President Bush's commutation of I. Lewis "Scooter" Libby's 30-month prison sentence will likely prompt many people with politics similar to my own to cry bloody murder. It will be called a cover-up. It will be called a payoff for Libby's failure to implicate Vice President Dick Cheney, and perhaps even Bush himself, more directly in the Plamegate scandal. It will be compared to President Ford's pardon of Richard Nixon, and to Bush père's pardon of former Defense Secretary Caspar Weinberger a mere 12 days before Weinberger was to go on trial for perjury in connection with the Iran-contra scandal. Both of these actions were wrong. But the comparison is a weak one. What Bush did was just and fair. It was the right thing to do.

I don't take lightly the fact that Libby lied to federal prosecutors about his role in unmasking Valerie Plame as a covert CIA employee. The underlying offense probably wasn't illegal—because Libby probably didn't understand that Plame's identity was a government secret—but it was nonetheless disgraceful. Libby understood that, and that's why he committed perjury. His prosecution was appropriate because Bush administration officials need to know that they are not above the law. Libby's trial and conviction, I hope, got that message across to at least some of them.

But Judge Reggie Walton went overboard in sentencing Libby to 30 months. This was about twice as long as the prison term recommended by the court's probation office, and if Libby hadn't been a high-ranking government official, there's a decent chance he would have gotten off with probation, a stiff fine, and likely disbarment. Walton gave Libby 30 months and a $250,000 fine, then further twisted the knife by denying Libby's routine request to delay the sentence while his lawyers appealed it. (Libby was duly assigned the federal prison register number 28301-016, but Libby's lawyers managed to move quickly enough to keep Libby out of the slammer until his appeal was denied on July 2, the same day Bush commuted his sentence.) The voluminous pleas for leniency from Libby's A-list friends seem to have annoyed Walton, who erred on the side of severity not in spite of Libby's high position in government but because of it. Walton wanted to make an example of him.

-=-=-=-=-

The tasks:
(1) In the Libby commentary, what fine did Judge Reggie Walton impose on Libby along with his prison term?
(2) Quote the part of the Libby commentary that opens with the words containing "President Bush's commutation" and closes with "thing to do.".

Provided data:

-=-=-=-=-

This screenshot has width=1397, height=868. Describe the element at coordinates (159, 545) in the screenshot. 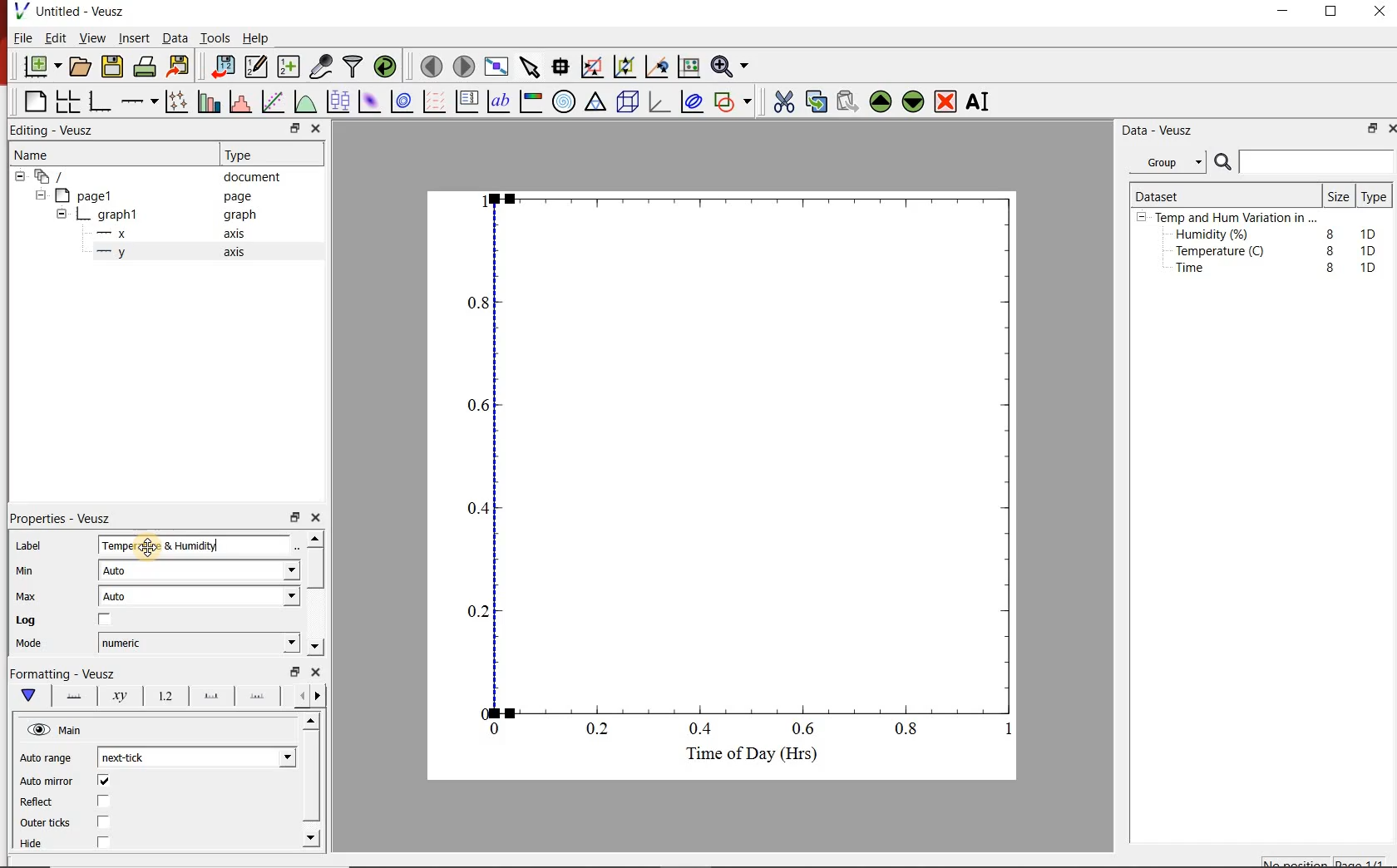

I see `Cursor` at that location.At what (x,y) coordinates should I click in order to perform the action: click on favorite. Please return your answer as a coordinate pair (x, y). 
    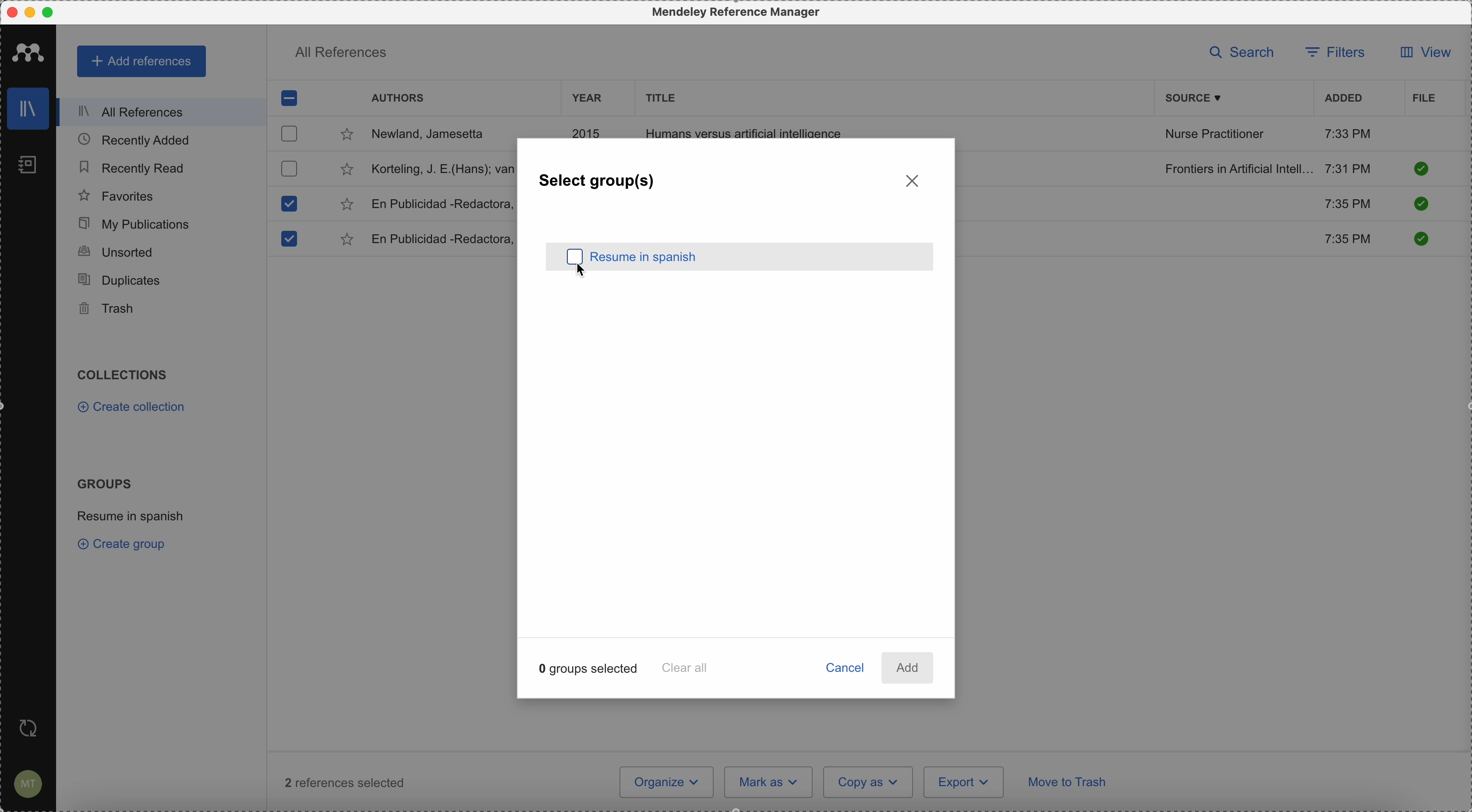
    Looking at the image, I should click on (349, 241).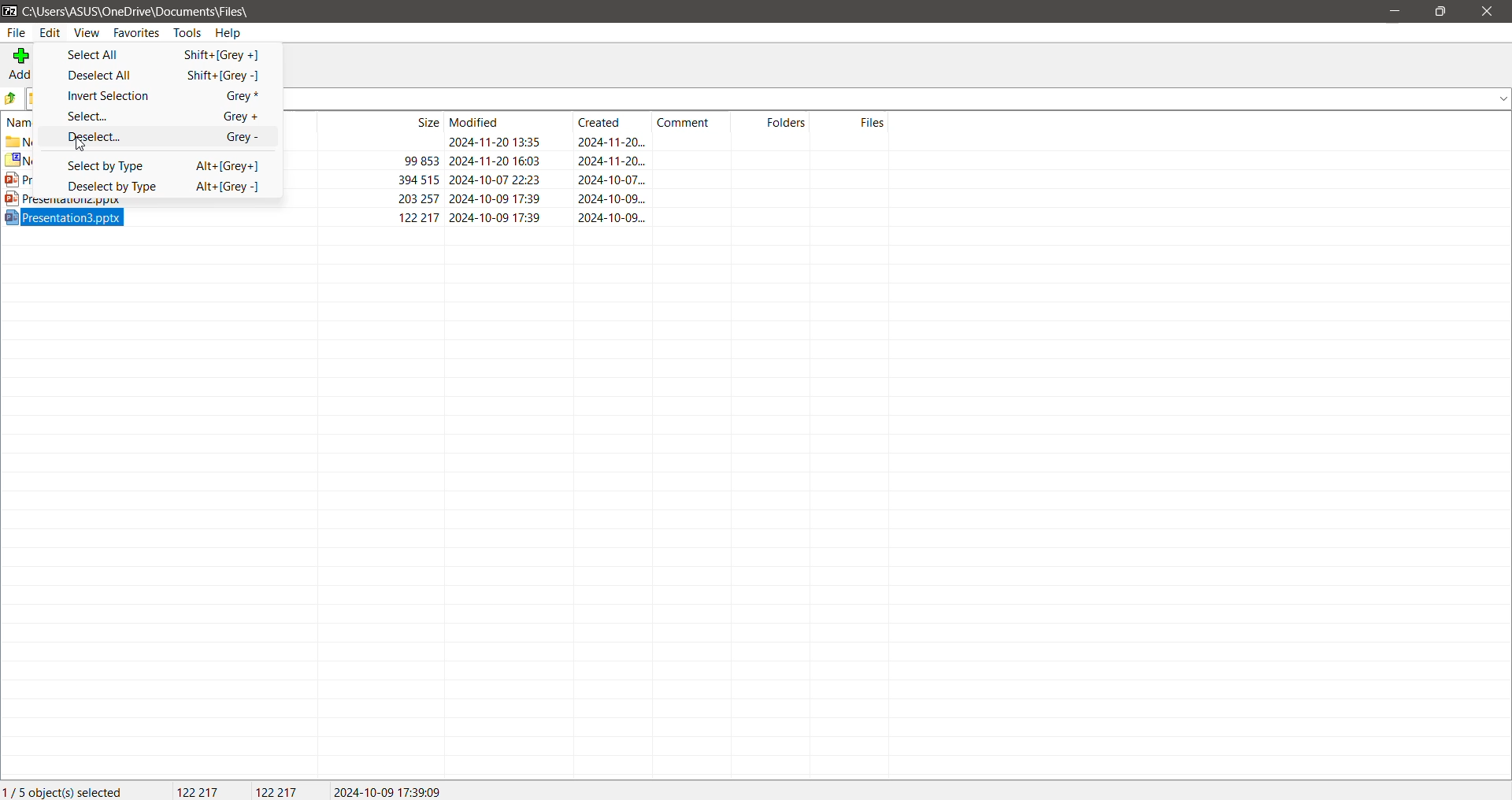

-=-=-=-=-

Written answers:
(1) A $250,000 fine.

(2)
President Bush's commutation of I. Lewis "Scooter" Libby's 30-month prison sentence will likely prompt many people with politics similar to my own to cry bloody murder. It will be called a cover-up. It will be called a payoff for Libby's failure to implicate Vice President Dick Cheney, and perhaps even Bush himself, more directly in the Plamegate scandal. It will be compared to President Ford's pardon of Richard Nixon, and to Bush père's pardon of former Defense Secretary Caspar Weinberger a mere 12 days before Weinberger was to go on trial for perjury in connection with the Iran-contra scandal. Both of these actions were wrong. But the comparison is a weak one. What Bush did was just and fair. It was the right thing to do.